We are always attempting to balance the scales of fairness. From the time we are children wanting the pie to be cut in exact pieces, to adulthood where we want (and need) recognition for who we are and what we do to be helpful and effective.
Now, on to Destructive Entitlement. Here’s what happens in a family and how this reverberates in society in general.
When individuals (especially children) give without getting any recognition, the seeds of destructive entitlement are sown.

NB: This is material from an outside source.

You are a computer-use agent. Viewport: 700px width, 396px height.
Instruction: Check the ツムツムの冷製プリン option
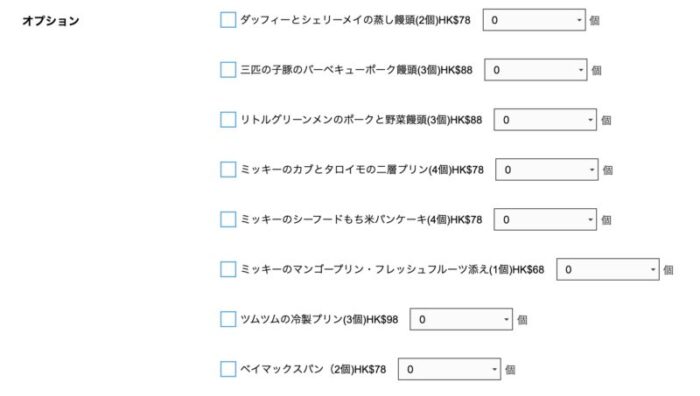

For example, a child of a depressed mother spends all of his/her time worrying about the parent’s welfare. They come home from school to tend to the parent, hoping to make them happy and see them relax. Instead they watch as the parent lies on the sofa, television blaring and alcohol or drugs close by. While they cannot change the scene, they stay attached and over-protective. Perhaps they request help from the father who is absent either emotionally or physically, to no avail.
Fast forward to this youngster as an adult.
Yearning for attention they turn to other women/men to fill the void that was left from being a caretaker as a kid.
I call it “attempting to fill an empty pitcher without a bottom.”
If not checked this behavior searching to fill the pitcher turns into an obsession. Nothing is enough. More sex, more drugs, more money, more adulation.
The pattern that began in childhood is called “parentification.” This means the child becomes the parent to very needy grown-ups. And, sadly, this can go on for generations.
The failure in parenting is when adults who have become parents do not look at their own neediness (one or both parents) and make the necessary changes to help the next generation become whole.
Parents who are not educating their sons (and daughters) about effective behavior are already damaged in their own way.
My suggestion, as many of you know, is to spend the time doing your Sankofa Map and looking at where entitlement can be seen as destructive.
I hope both Harvey Weinstein and Kevin Spacey are afforded the possibility of looking at their family generational patterns that have led them to take what is not theirs via the route of destructive entitlement.
I value your comments and will continue to respond.